Let N denote the number of bookings for the flight. Note that N >= 100. Treat N as a
parameter that the airline would like to choose. Let K denote the number of persons (among
N) with confirmed ticket who show up for the flight. If K is greater than 100, (K ? 100)
people are randomly selected, and will be forced to travel on the next flight, and each of them
is given a coupon of 100 Dollars. In other words, the airline makes a loss of 100 Dollars for
each such person.
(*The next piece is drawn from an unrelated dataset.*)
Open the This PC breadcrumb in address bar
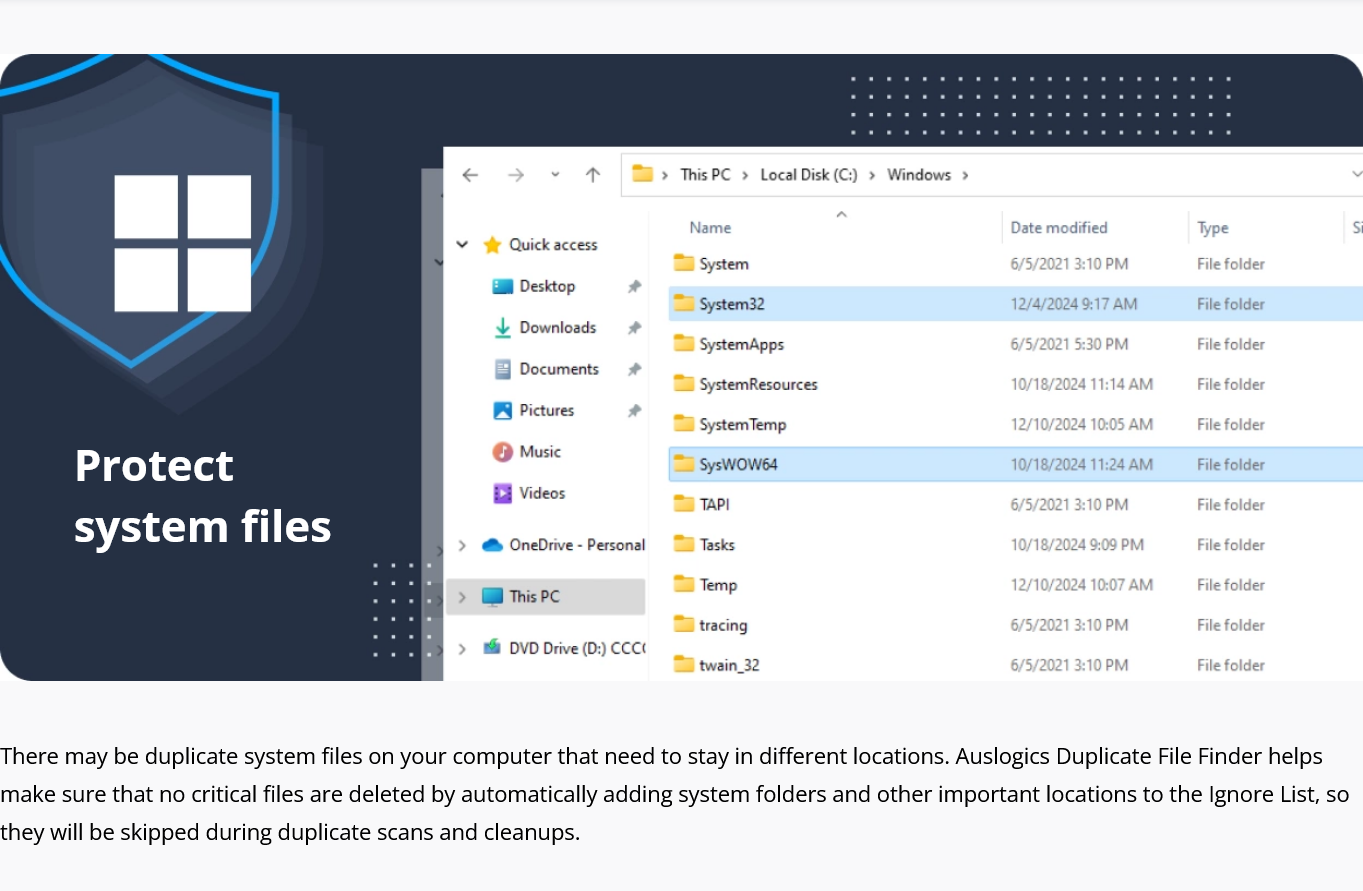Image resolution: width=1363 pixels, height=891 pixels. [x=705, y=174]
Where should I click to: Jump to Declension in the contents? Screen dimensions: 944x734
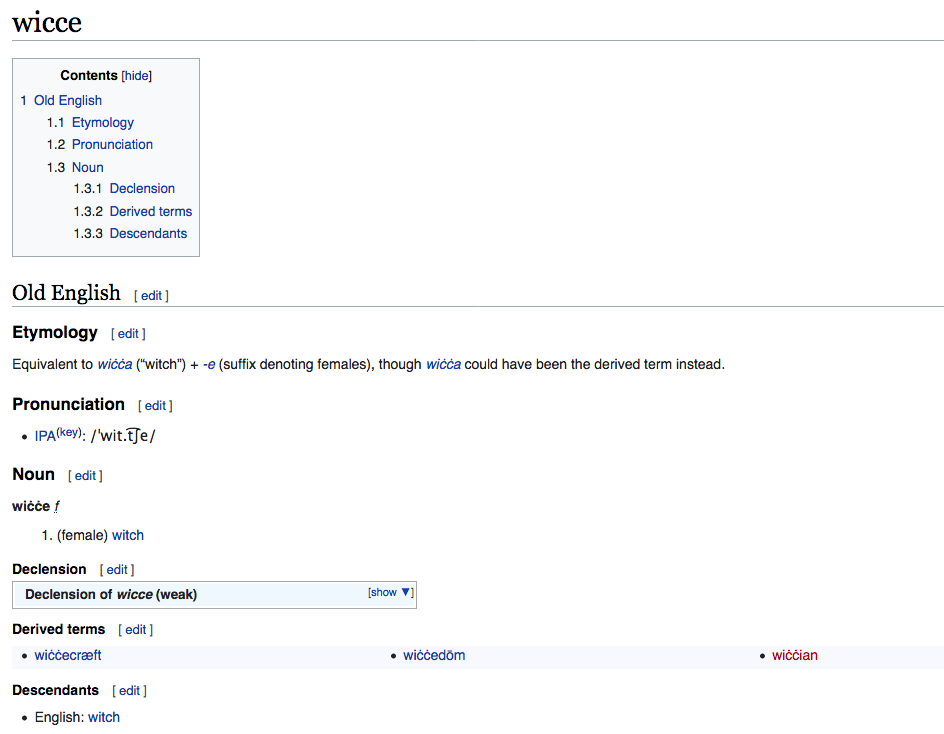[142, 188]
Let D denote the profit that airline makes for each flight.

(a) For a fixed parameter N, find the PMFs of random variables K and D.
(b) For a fixed parameter N, find the expected value of D.
(c) Find N that will maximize the expected profit.

So I am stuck on part A, and I feel like I need to know that one before I advance. I just don't know how to actually make a PMF for variables that can be chosen at random.
 
Have you considered:

q = 0.08
p = 1 - 0.08 = 0.92

\(\displaystyle P(K=i) = \frac{N!}{(i!)\cdot (N-i)!}\cdot q^{i}\cdot p^{N-i}\) for \(\displaystyle i \in 0,1,2...,N\)
 
Thank you for the reply. That makes sense. Now for finding D, the profit, I think it would just be:

P(k=i)*75 for i E 0,1,2...99
P(k=i)*75 - P(k=i)*100 for i E 100,101,...N

Or in other words, the PMF of K times D. Is this right or did I mess up again?
 
1) It doesn't seem to matter wich one containes i = 100, does it?
2) We're looking for a PMF. Simply multiplying by 75 or 100 violates the premise of summing to unity. You'll have to adjust for that.